Your objective:
In this exercise, print only the lines of the records below from the one with "The width and height of the screenshot is (1195, 586)." through the one with "Task: Click the orange rank 2 badge", inclusive. Pictures are not part of the copy.

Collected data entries
"""

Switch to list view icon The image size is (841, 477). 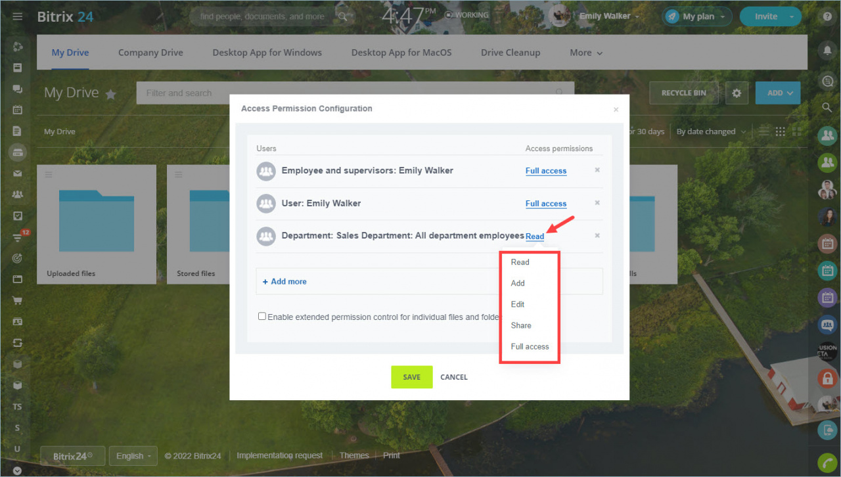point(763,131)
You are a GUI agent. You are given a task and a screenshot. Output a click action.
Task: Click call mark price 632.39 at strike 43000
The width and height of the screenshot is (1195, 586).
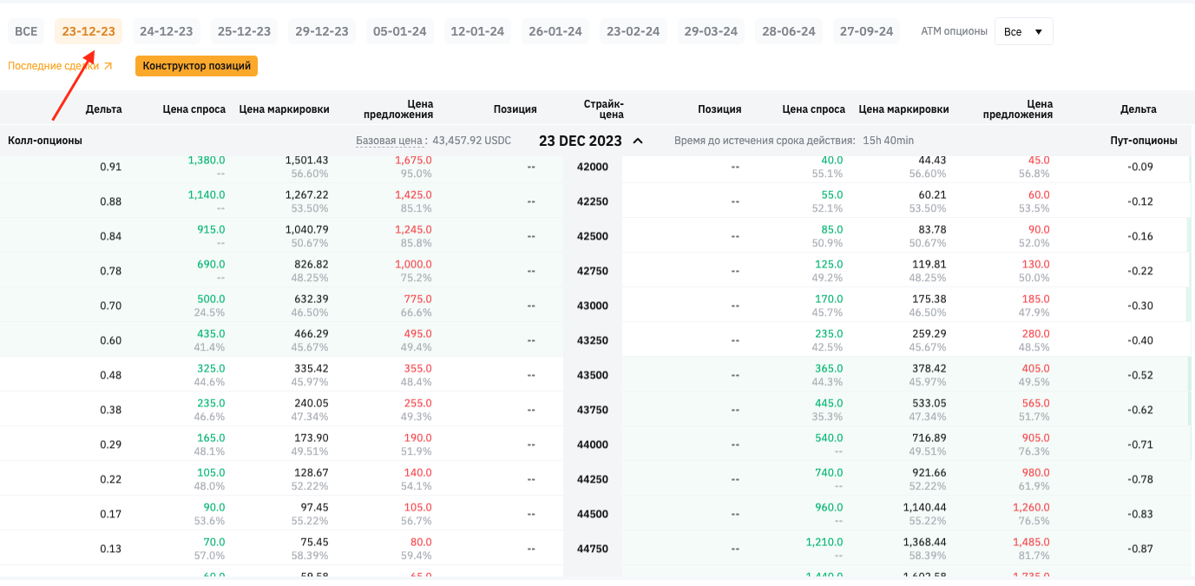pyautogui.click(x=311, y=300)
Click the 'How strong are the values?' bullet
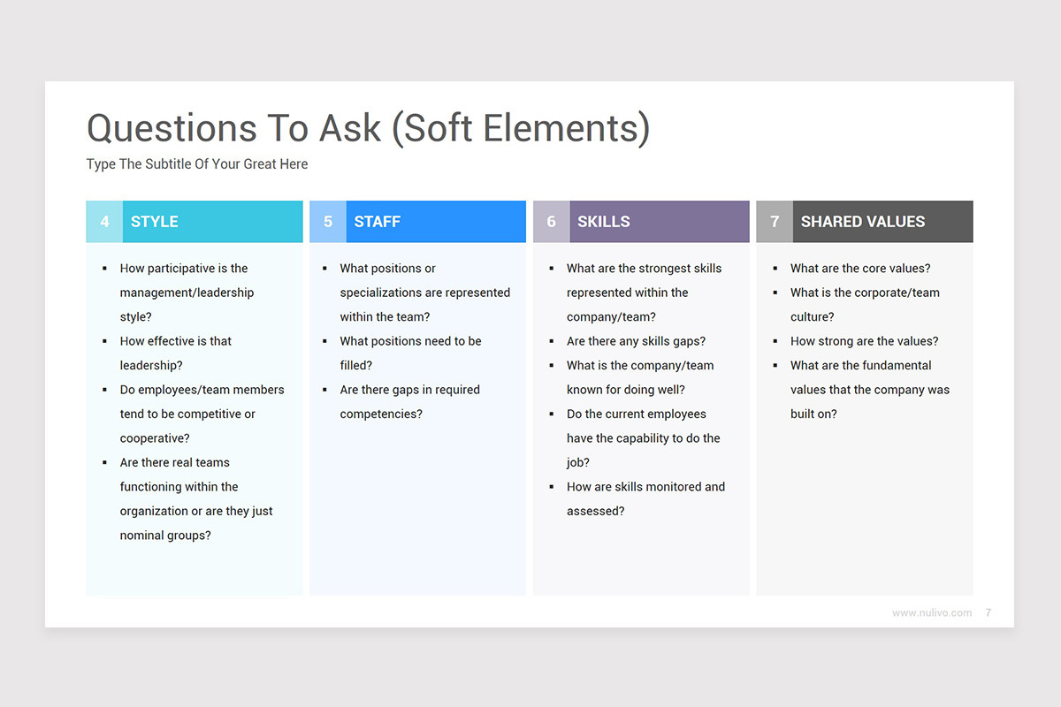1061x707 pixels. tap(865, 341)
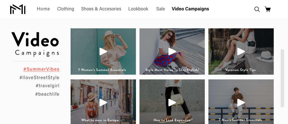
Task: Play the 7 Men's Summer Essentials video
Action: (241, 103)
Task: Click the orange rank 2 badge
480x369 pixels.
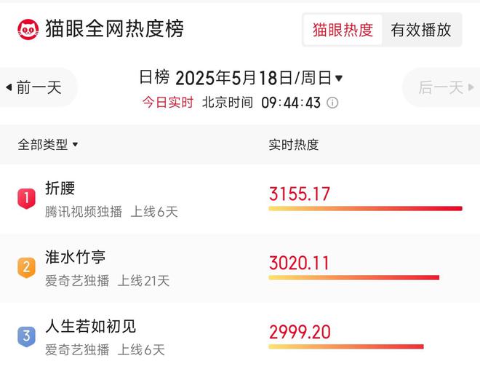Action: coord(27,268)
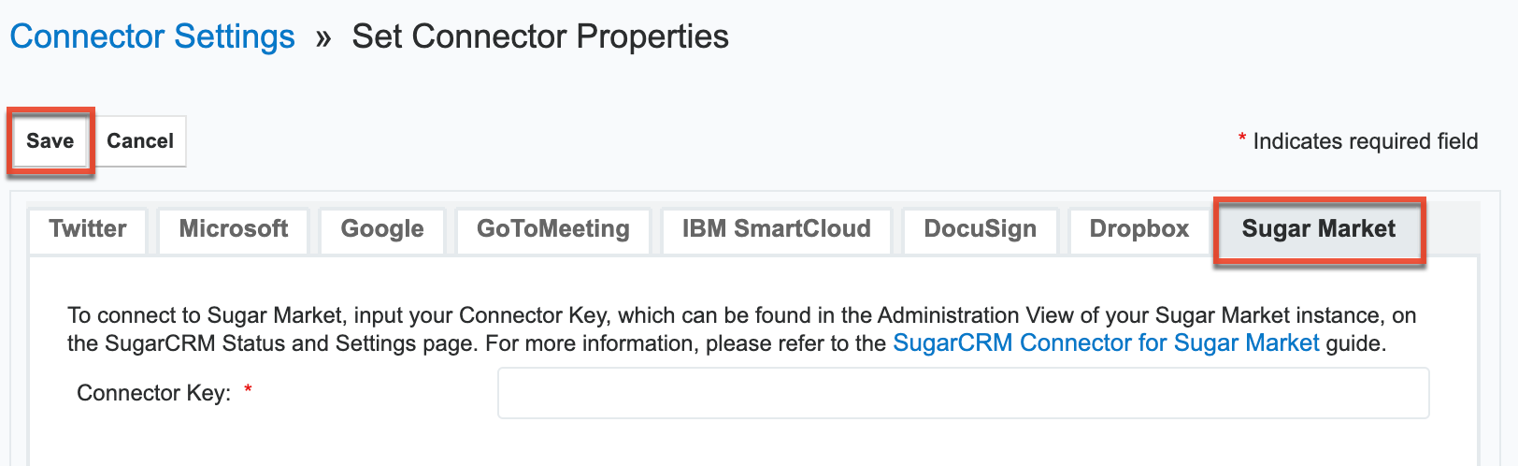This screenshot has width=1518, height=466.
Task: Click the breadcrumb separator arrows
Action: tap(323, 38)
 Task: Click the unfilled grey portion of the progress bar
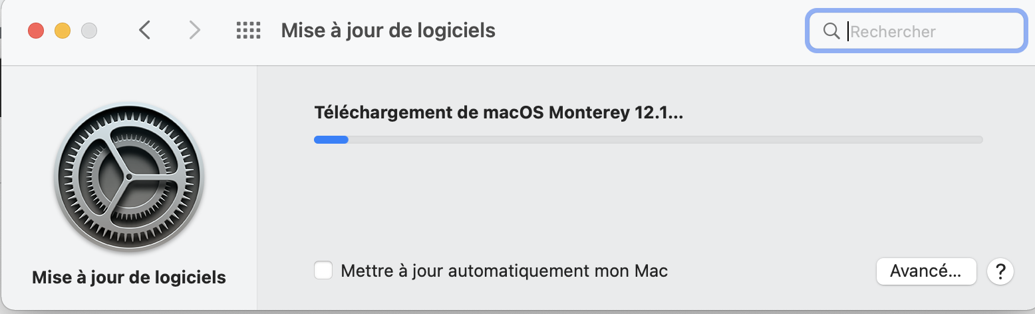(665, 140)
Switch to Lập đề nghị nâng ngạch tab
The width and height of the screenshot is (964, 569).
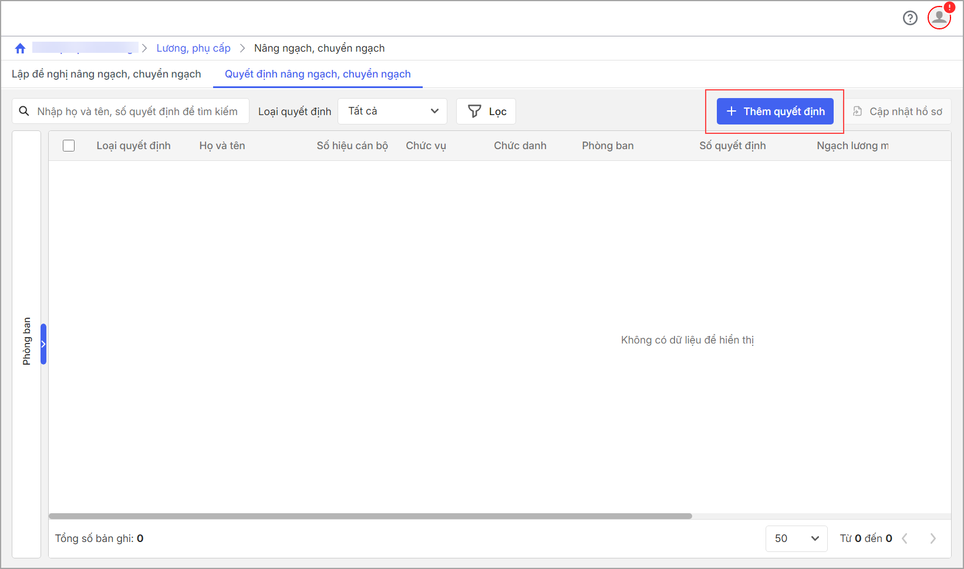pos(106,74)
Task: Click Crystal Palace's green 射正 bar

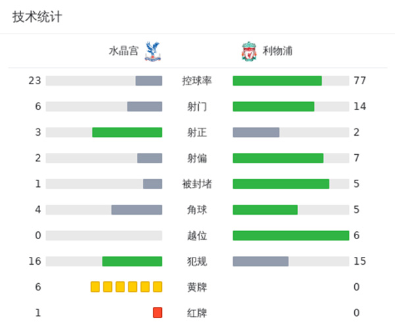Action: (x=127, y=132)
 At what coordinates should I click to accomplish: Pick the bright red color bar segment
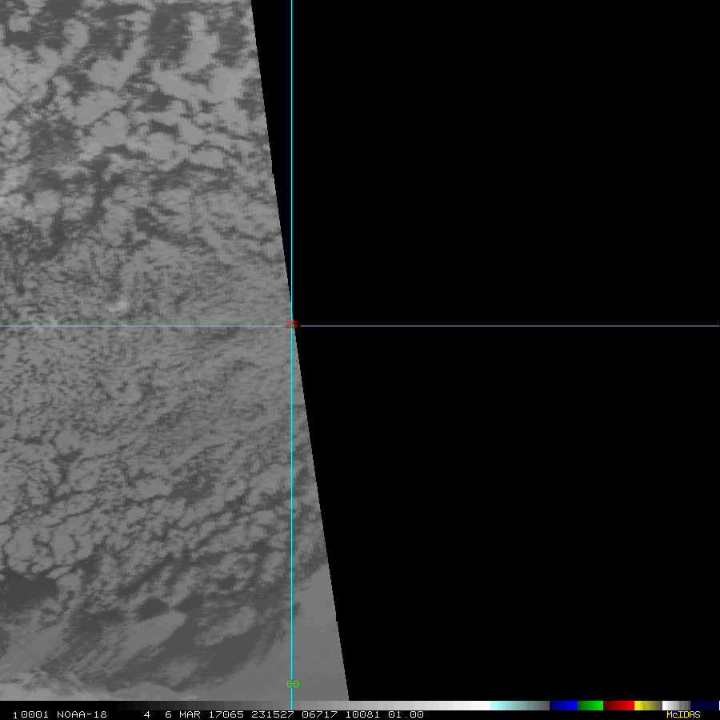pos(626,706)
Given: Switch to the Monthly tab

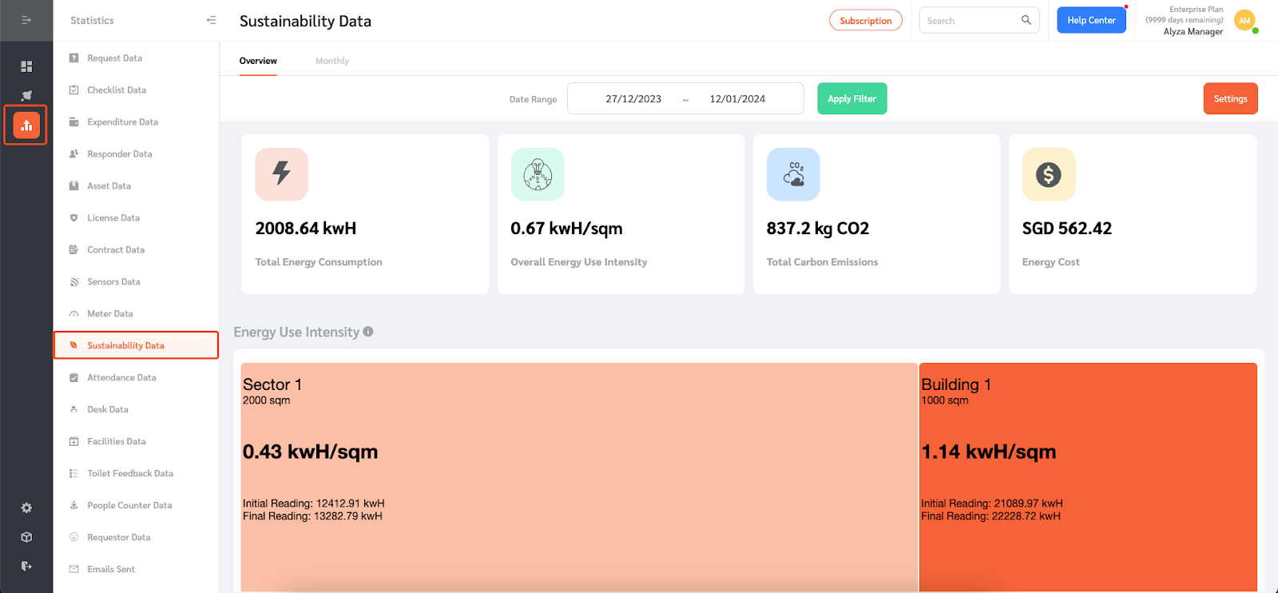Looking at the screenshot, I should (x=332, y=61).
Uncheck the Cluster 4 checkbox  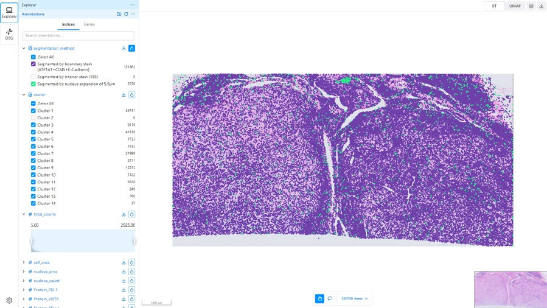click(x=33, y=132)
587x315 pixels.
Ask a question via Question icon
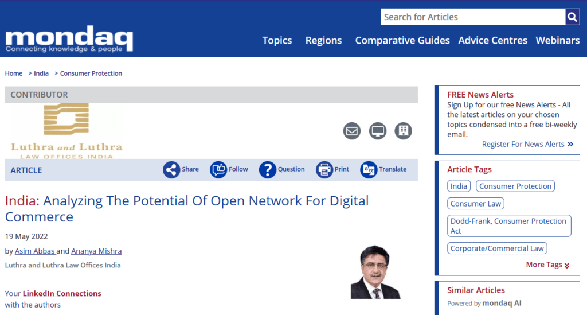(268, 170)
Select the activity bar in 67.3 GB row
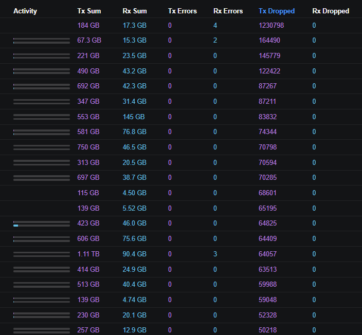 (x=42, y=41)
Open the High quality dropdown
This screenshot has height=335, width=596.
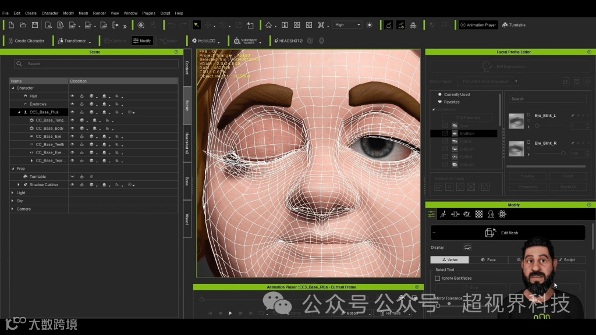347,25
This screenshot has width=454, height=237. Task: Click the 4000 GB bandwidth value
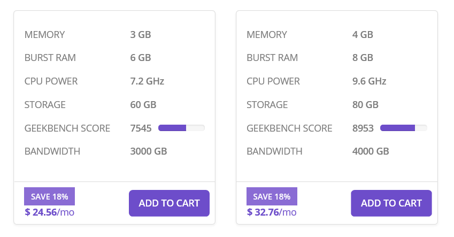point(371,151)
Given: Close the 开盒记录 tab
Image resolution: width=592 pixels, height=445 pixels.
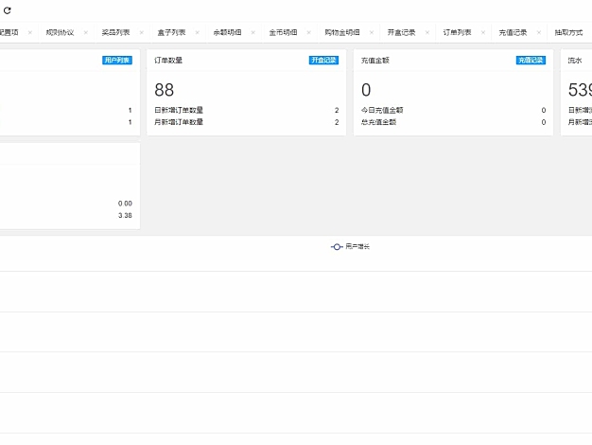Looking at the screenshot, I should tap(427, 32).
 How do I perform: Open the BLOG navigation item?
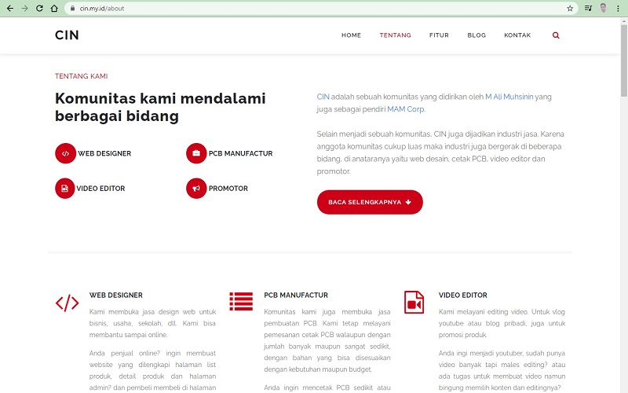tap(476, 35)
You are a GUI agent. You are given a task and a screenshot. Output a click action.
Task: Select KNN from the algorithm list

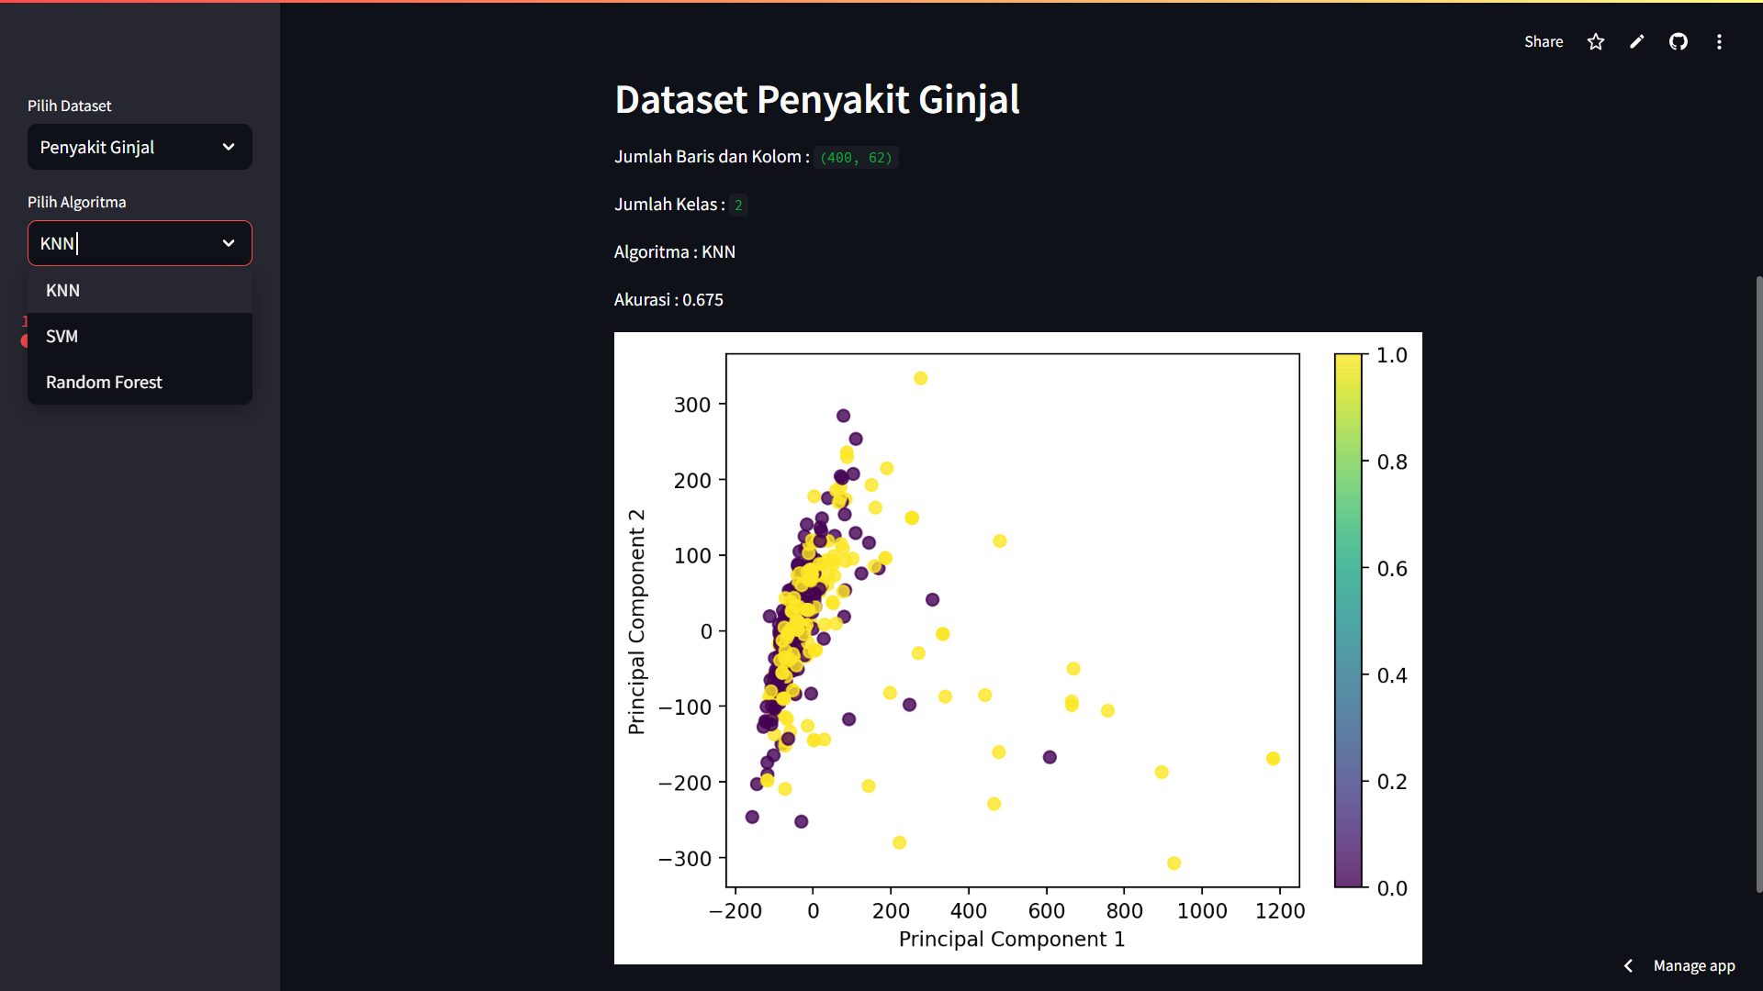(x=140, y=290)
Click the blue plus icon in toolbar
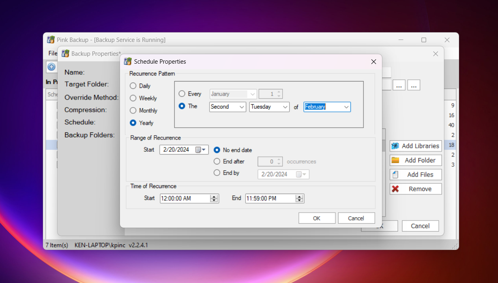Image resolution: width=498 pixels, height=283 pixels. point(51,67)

"""

Finished task:
The width and height of the screenshot is (1195, 586).
pyautogui.click(x=311, y=300)
Click the 'How strong are the values?' bullet
1061x707 pixels. tap(865, 341)
Task: Play the 7 Men's Summer Essentials video
Action: (241, 103)
Task: Click the orange rank 2 badge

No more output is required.